A pair of police-hating criminals who were jailed for their part in shocking riots which hit Nottingham two years ago today failed to convince top judges that they were too harshly punished.
Lance Lufti Francis, 26, and Callum Joseph Powell, 21, were part of a gang jailed for their part in a planned disturbance which included a firebomb attack on Canning Circus Police Station.
Francis, of no fixed address, got 14 years for riot, arson, perverting justice, blackmail, harassment and handling stolen goods, while Powell, of Jarrow Gardens, Top Valley, got five-and-a-half years for riot.
Today, Lady Justice Rafferty dismissed appeals by the two thugs, describing the horrific riot as a "planned and premeditated" attack, motivated by a hatred of the police.
Officers had been inside the station when it was attacked by a mob of missile-hurling criminals in August 2011. About nine petrol bombs were said to have been thrown by the gang, including one by Francis.

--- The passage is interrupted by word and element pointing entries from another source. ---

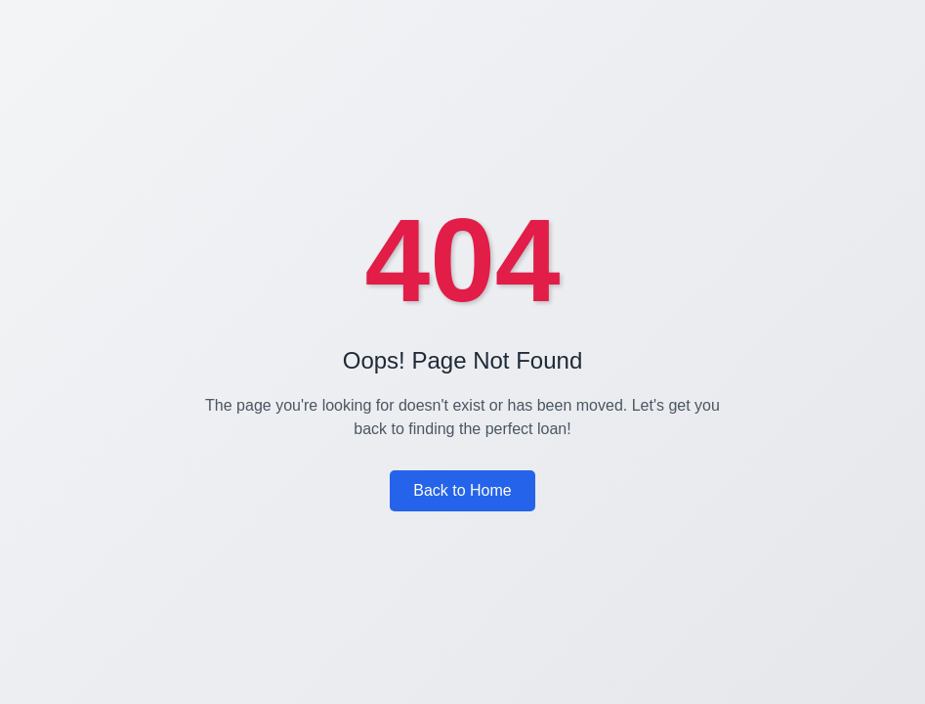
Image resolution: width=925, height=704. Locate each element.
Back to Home (462, 490)
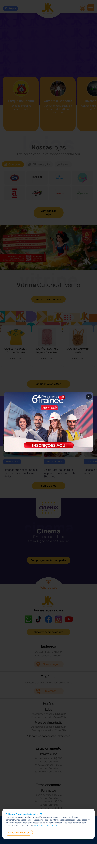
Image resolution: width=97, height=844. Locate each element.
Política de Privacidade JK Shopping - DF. (24, 814)
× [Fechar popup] (89, 396)
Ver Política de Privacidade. (45, 825)
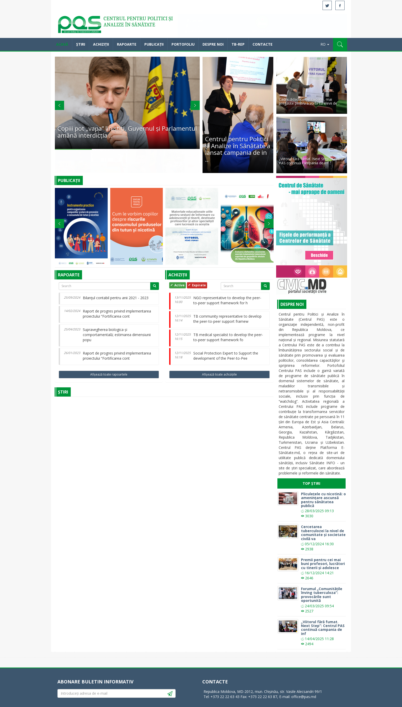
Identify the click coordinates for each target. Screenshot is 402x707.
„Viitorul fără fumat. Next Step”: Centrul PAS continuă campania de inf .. (311, 160)
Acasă (79, 25)
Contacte (263, 44)
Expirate (196, 285)
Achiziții (101, 44)
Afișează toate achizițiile (219, 374)
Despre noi (213, 44)
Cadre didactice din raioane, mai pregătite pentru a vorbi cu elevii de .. (309, 101)
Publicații (154, 44)
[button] (340, 44)
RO (324, 44)
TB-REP (238, 44)
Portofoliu (183, 44)
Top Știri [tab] (311, 483)
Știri (80, 44)
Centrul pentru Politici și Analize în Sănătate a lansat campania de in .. (237, 149)
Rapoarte (126, 44)
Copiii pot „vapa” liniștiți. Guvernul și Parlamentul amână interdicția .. (127, 131)
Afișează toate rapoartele (108, 374)
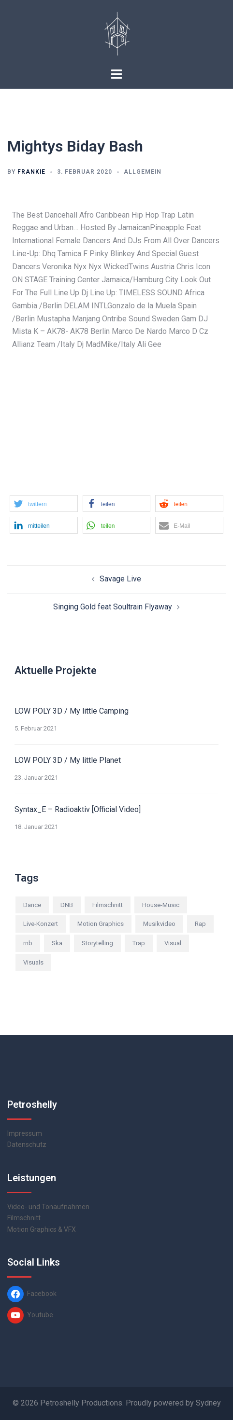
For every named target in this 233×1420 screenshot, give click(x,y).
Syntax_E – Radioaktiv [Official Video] (78, 809)
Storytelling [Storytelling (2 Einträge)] (97, 943)
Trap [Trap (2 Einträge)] (138, 943)
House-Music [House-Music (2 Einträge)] (160, 905)
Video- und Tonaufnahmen (48, 1207)
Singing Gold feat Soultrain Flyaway (112, 606)
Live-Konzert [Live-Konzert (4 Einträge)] (40, 923)
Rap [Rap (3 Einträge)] (200, 923)
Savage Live (120, 578)
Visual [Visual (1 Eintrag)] (172, 943)
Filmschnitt (24, 1218)
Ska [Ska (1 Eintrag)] (57, 943)
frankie (31, 171)
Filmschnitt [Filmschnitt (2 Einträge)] (107, 905)
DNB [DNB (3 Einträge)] (66, 905)
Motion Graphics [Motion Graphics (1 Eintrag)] (100, 923)
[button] (44, 503)
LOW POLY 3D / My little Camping (72, 711)
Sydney (208, 1402)
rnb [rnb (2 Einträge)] (27, 943)
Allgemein (142, 171)
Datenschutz (26, 1144)
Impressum (24, 1133)
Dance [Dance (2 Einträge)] (32, 905)
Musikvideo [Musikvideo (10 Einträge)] (159, 923)
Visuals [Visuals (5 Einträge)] (33, 962)
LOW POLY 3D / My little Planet (68, 760)
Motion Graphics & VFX (41, 1229)
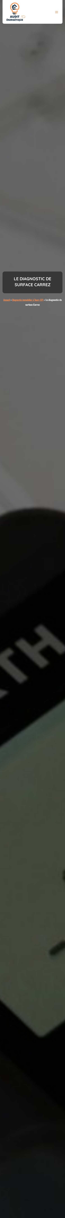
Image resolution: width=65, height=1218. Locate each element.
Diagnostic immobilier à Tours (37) (27, 300)
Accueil (6, 300)
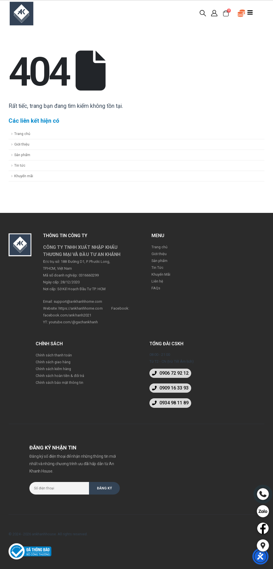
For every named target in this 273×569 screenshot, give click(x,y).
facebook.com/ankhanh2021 (67, 315)
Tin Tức (157, 267)
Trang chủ (22, 134)
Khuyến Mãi (160, 274)
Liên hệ (157, 281)
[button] (170, 373)
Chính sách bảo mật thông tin (59, 382)
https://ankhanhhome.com (80, 308)
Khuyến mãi (23, 176)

The judge said he had been "enthusiastic" and at "the vanguard" of the group's attack. He was a "persistent breaker of the law" who had to also be sentenced for separate offences including blackmail.

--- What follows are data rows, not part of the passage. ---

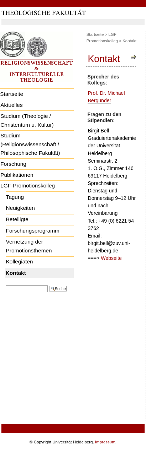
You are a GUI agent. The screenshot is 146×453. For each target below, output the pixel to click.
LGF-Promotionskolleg (27, 185)
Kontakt (16, 273)
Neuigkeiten (20, 208)
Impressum (105, 442)
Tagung (15, 197)
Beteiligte (17, 219)
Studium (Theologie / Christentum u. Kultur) (26, 120)
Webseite (111, 258)
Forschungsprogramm (32, 231)
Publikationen (16, 175)
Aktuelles (11, 105)
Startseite (95, 34)
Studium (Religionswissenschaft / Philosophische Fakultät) (30, 144)
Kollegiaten (19, 261)
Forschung (13, 164)
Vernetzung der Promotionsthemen (29, 246)
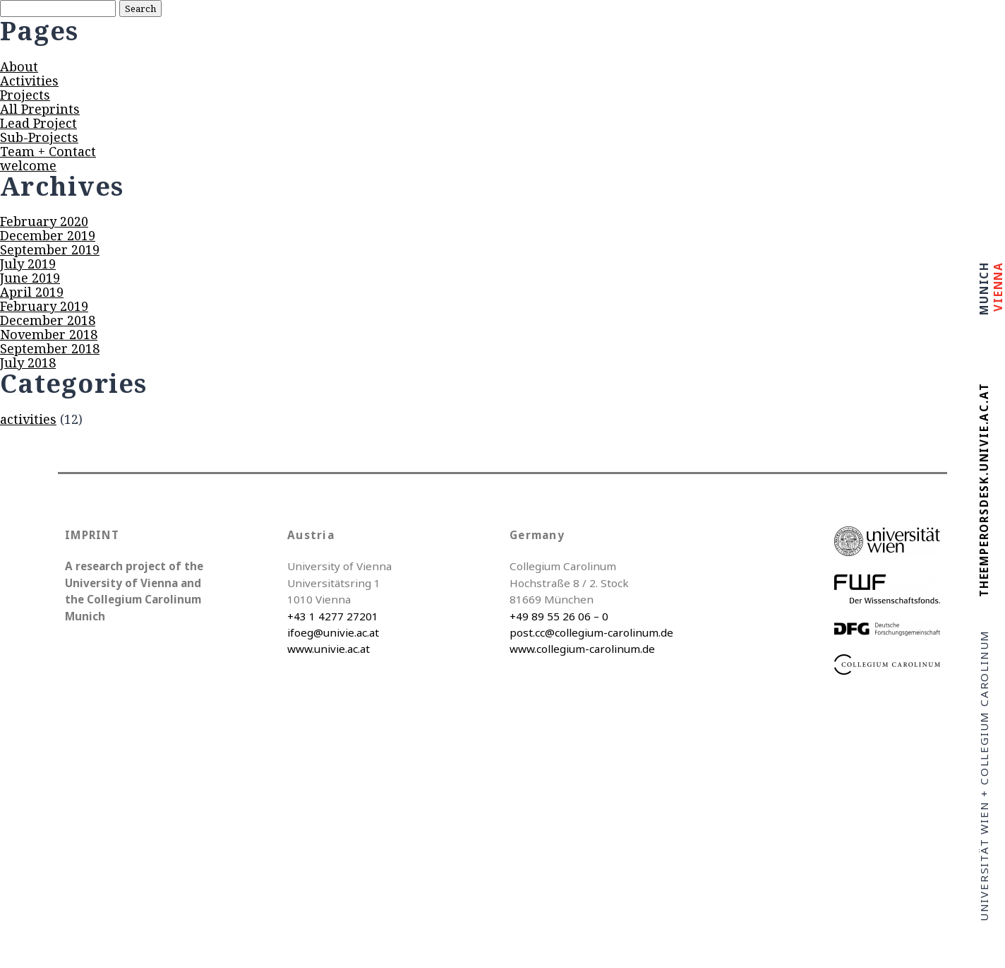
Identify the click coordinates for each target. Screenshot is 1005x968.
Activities (29, 80)
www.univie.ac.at (328, 649)
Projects (25, 94)
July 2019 (28, 263)
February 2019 (44, 305)
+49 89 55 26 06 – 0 (559, 616)
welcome (28, 165)
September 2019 (50, 249)
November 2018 (48, 334)
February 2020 (44, 221)
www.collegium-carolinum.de (582, 649)
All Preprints (40, 108)
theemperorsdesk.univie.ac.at (984, 490)
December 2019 (47, 235)
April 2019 (32, 291)
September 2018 (50, 348)
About (19, 66)
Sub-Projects (39, 137)
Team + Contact (48, 151)
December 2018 (47, 320)
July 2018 (28, 362)
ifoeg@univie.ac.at (333, 632)
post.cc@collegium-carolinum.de (591, 632)
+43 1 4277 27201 (332, 616)
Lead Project (38, 122)
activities (28, 419)
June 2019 (30, 277)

Powell, who had previous convictions for robbery and carrying a blade, could not be linked to any of the petrol bombs, but had shown a "strong animosity" to police and was happy to join in the attack.

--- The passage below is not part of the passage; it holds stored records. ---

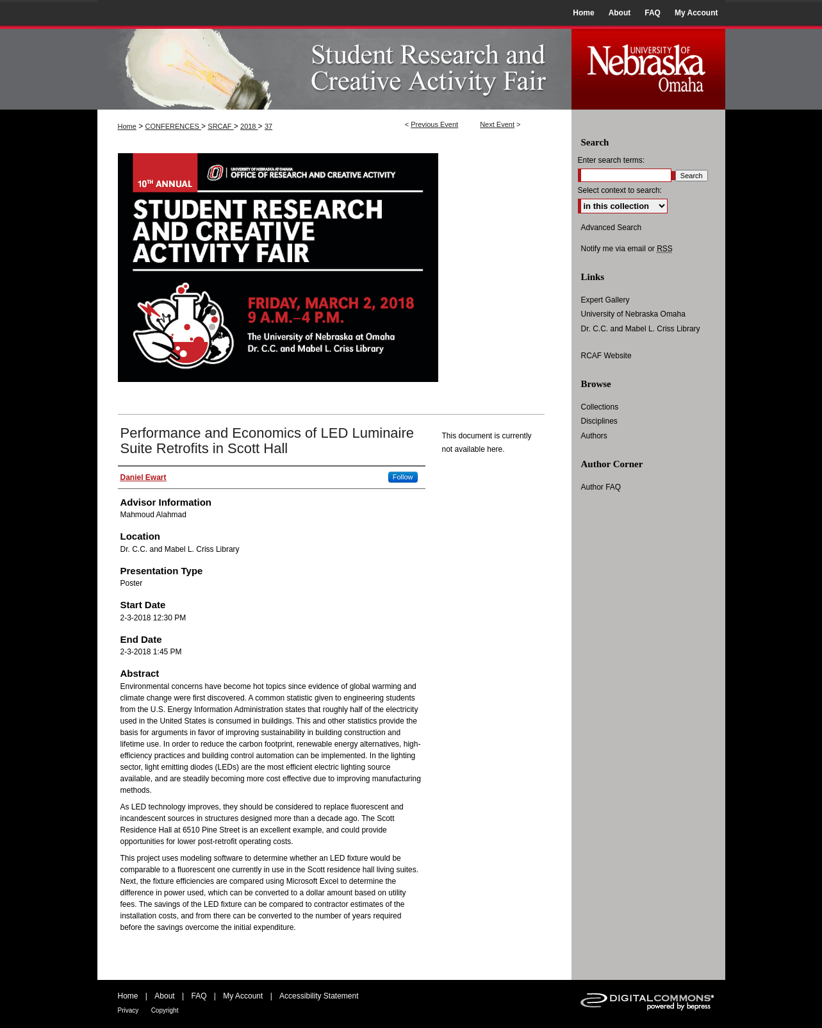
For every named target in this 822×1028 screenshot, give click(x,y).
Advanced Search (611, 227)
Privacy (128, 1010)
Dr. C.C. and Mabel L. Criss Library (640, 328)
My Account (243, 995)
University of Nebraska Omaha (633, 314)
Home (127, 126)
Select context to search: (620, 190)
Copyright (165, 1010)
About (164, 995)
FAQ (198, 995)
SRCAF (220, 126)
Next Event (497, 124)
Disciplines (599, 421)
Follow (403, 477)
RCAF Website (606, 355)
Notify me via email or (627, 248)
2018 (249, 126)
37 (268, 126)
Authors (594, 435)
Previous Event (434, 124)
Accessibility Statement (318, 995)
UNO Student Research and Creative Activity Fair (334, 68)
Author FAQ (601, 487)
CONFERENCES (173, 126)
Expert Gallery (605, 299)
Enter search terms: (611, 160)
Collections (600, 406)
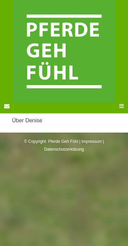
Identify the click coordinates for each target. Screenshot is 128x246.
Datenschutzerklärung (64, 149)
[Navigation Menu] (121, 106)
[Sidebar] (7, 106)
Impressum (92, 141)
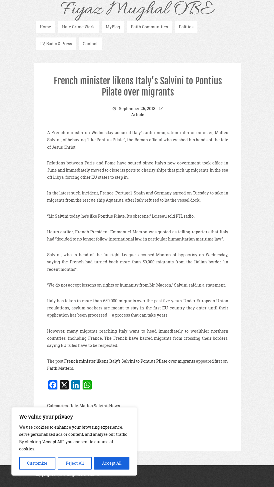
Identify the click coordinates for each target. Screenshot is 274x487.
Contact (90, 43)
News (114, 405)
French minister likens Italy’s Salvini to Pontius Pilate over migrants (138, 86)
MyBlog (113, 26)
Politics (186, 26)
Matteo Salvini (93, 405)
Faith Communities (149, 26)
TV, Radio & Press (56, 43)
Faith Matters (60, 368)
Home (45, 26)
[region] (74, 441)
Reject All (75, 463)
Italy (73, 405)
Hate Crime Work (78, 26)
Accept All (111, 463)
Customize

"The impact in Nottingham of the rioting may have been less serious than elsewhere, but nonetheless was still serious," she said.
Their lawyers today argued that the sentences were too long, Powell's because it did not fit in with sentences imposed on other rioters, and Francis' because the total created by adding the blackmail term was excessive.
But rejecting the men's appeals, Lady Justice Rafferty, sitting today with Mr Justice Kenneth Parker and Judge William Davis QC, said their arguments were "entirely unmeritorious".